If you want to make egg salad in the Biblical sense, that is in a fashion that is consumed today as well as was served up two to three thousand years ago in the ancient Eastern Mediterranean and Middle East, add zatar to your egg salad. You make zatar using sumac. To begin, blend dried, crushed sumac berries with sesame seeds, thyme, and either sea/mineral salt or cumin and turmeric (if you’re salt-sensitive).
Sumac is the main ingredient in making the spice condiment called zatar, which is eaten today all over the Middle East. You can buy zatar already mixed as well as dried sumac in most Middle Eastern groceries or order it online. It's famous all over the Levant in well, Biblical proportions.
Mix your usual egg salad with zatar or sumac, putting about a teaspoon of zatar in the eggs, if you’re using a dozen hard boiled eggs.
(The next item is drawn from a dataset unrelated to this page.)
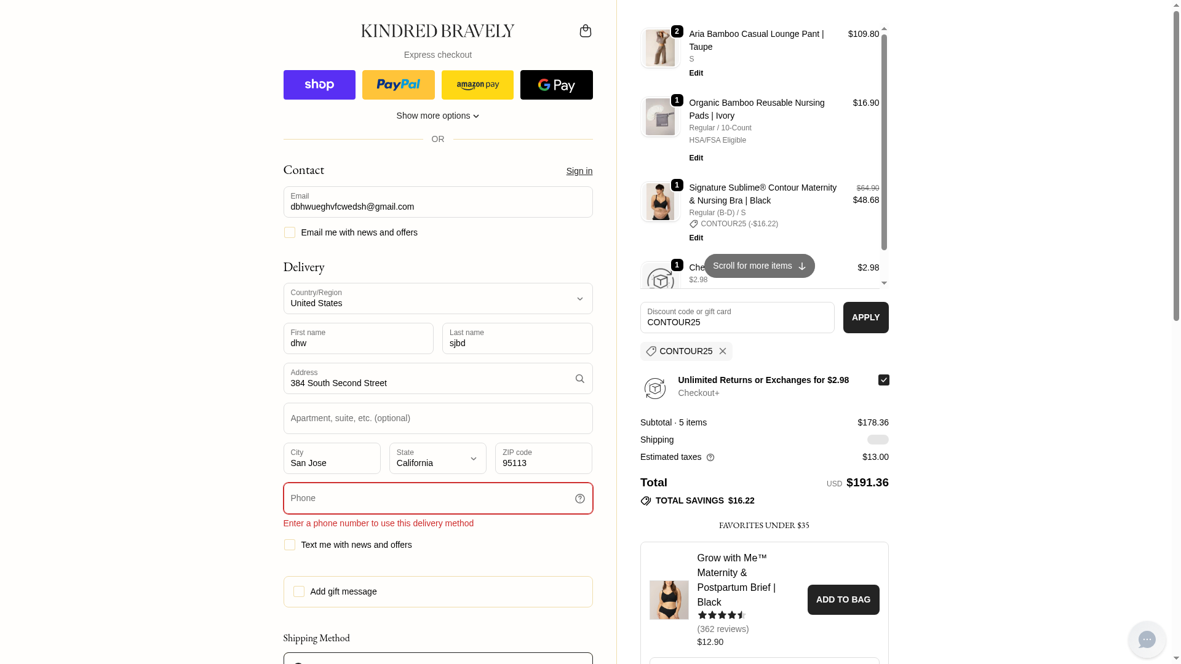Click the Phone input field
The height and width of the screenshot is (664, 1181).
(x=427, y=499)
To make egg salad using less eggs, just add a pinch of zatar or sumac to your egg salad. Zatar is sumac and thyme combined. Sumac alone gives the eggs a tart flavor. Serve cooked or soaked and sprouted garbanzos (chick peas) as a side dish next to the egg salad. It's customary to serve each side dish in small wooden or porcelain salad bowls.
Serve the Biblical style egg salad on flat bread made with garbanzo (chick pea) flour topped with thinly sliced tomatoes or red bell peppers and sliced cucumbers. Top with tahini sauce or Greek-style nonfat yogurt and sprinkle with chopped cilantro or Italian parsley.
You now have a pan-Mediterranean, Middle Eastern, even Biblical egg salad with zatar and sumac. Both zatar and sumac are tasty, tart condiments for egg salads as well as for most salads, sandwiches, or baked fish. Serves four if you figure three eggs per person. If you buy sumac in a Greek grocer, it’s called Σουμ?κι, pronounced souMAKI. If you go to a Middle Eastern grocer, it’s pronounced SOO-mack and is the most popular spice all over the Levant today.